Course:COGS200/2017W1/NGramAssignment/Lachance

From UBC Wiki

For EACH of the sections below, (a) create a graph making a comparison, (b) include the “code” used to create the graph, (b) describe what is shown by the graph, and, (c) double click on the words to see whether there is anything unexpected driving the effect, (d) if possible explain what factors are driving the differences between ngrams and their changes over time. Cultural changes, scientific discoveries, and historical events are all likely to drive interesting changes.

Use the language of dynamic systems in your descriptions, including state, attractor, collective variables.

Compare words

I compared cyclist,biker,bicyclist, and I did a case insensitive search as I didn't consider capitalisation germane.

Biker is low intensity is almost nonexistent until it takes off in the mid-1960s, presumably primarily referring to motorcycles, though there is an ascendancy period in the late 1920s, which may have coincided with increased material wealth and consumption of motorocycles (this begins to taper back down when the Depression starts). Cyclist is overall the most popular starting in the 1880s, probably with the Golden Age of Bicycling. It peaks in 1917, and has a downward trajectory especially during the 1950s when car consumption rose and public transit availability was reduced. 'Bicyclist' while much less common follows a somewhat similar trajectory (rising starting in the Golden Age, though it does not show increase during WWI). Both 'bicyclist' and 'cyclist' increased starting in the 1970s potentially with the beginnings of the modern bicycle advocacy movement. Biker currently is slightly more used than cyclist currently, perhaps reflecting that biker is also used to refer to cyclist, while cylist is never used to refer to motorcycle rider.


Wildcard search

I used 'why is the *' for my wildcard search. The most popular completion currently in my result is 'why is the world'. The highest rate usage of any phrase occurs by far in 1800, and is 'why is the punishment' -- perhaps there was a lot of literature on penal reform, or perhaps the lion's share of written material with 'why is the' was from written legal judgements, hence the emphasis on punishment. Or perhaps this popularity reflects a trend in moralising literature, or prison reform literature.

Inflection search

Pick a phrase and use the _INF on a noun and on a verb. Look to see which inflection is most frequent. Describe the effect. It may be the case that you can identify a reason for the effect, but just describing the effect in words is sufficient.
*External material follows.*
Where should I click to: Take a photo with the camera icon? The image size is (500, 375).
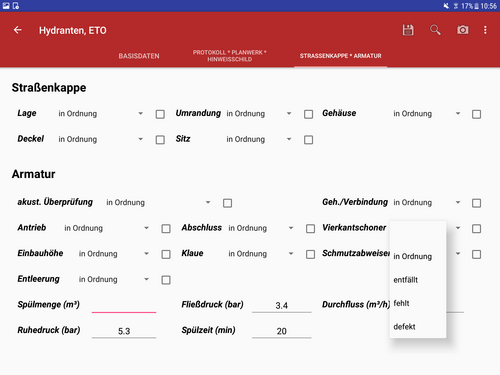tap(463, 30)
I used computer run_INF and got 'computer runs', 'computer ran' and 'computer running'. No usage of any inflection shows up until 1927, which is when this usage would first have been coined -- previously computers did other things besides running! 'Runs' and 'run' peak early in the 1970s and are the most popular, but then decline as 'running' gains steady ground starting in 1980s. Perhaps this switch had something to do with the rising popularity of personal computing.

'Computer ran' has the lowest all around usage and perhaps unsurprisingly is almost imperceptible in relation to the others until the 1980s, when presumably computer obsolescence and breakdown became a more widely discussed issue, and there were computers that were at one time running, but no longer.
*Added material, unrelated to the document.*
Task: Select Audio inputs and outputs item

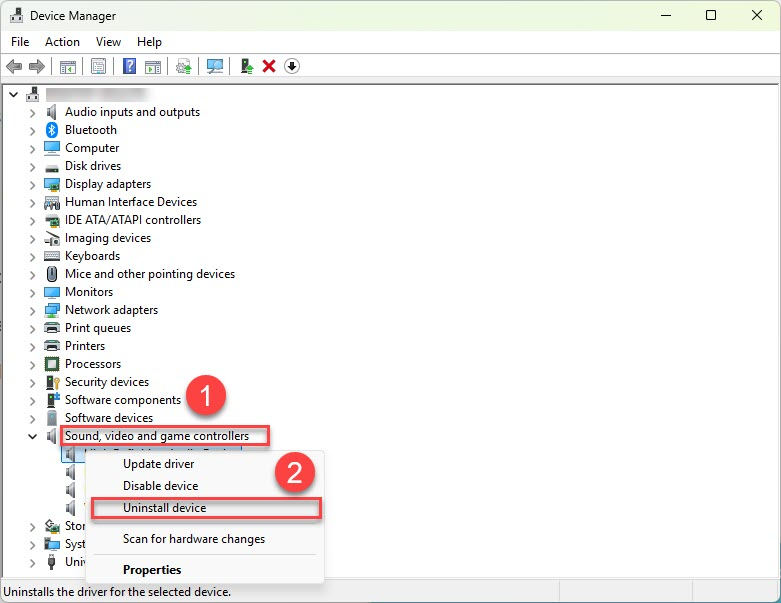Action: pos(132,112)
Search for a word using Part-of-Speech tags

Parts-of-speech tags can be used both to disambiguate homographic words that differ in part of speech, for example catch_NOUN, catch_VERB. It is also possible to see all parts of speech associated with a form: catch_*

I used object_NOUN and object_VERB

Object in noun form was continuously more common, whereas the verb form reached its lowly peak at 0.00099% in 1841. Interestingly, both forms peaked at around the same time. The noun form had its peak instances in 1835 and then declined until the mid-1980s when it began to make a comeback. I'm not sure why this pattern emerged; perhaps Enlightenment modes of inquiry had something to do with changing frequency and usage.

Search for Parts of Speech (not a specific word)

Use *_NOUN, *_VERB, etc.

I used *_ADJ to take a look at adjectives historically.

Other is the clear and consistent frontrunning adjective for the entire time period, with a slight decline from 0.166% in 1800 to 0.135% in 2000. Interestingly, while great comes in second at the turn of the 19th century at 0.132%, peaks slightly above that in 1810, but shows a steady decline; fast-forward 200 years and we find it in last place at 0.028%. This may be due to its shift in usage as in the late 1840s the first recorded usage of great to mean excellent appears according to the Online Etymology Dictionary. Other usages had already become archaic by this point (Old and Middle English had verb forms like greaten meaning "to become bigger" which again underscores changing usage. Great with its meaning of "excellence" may have declined in popularity since slang fashion trends can lead to obsolescence.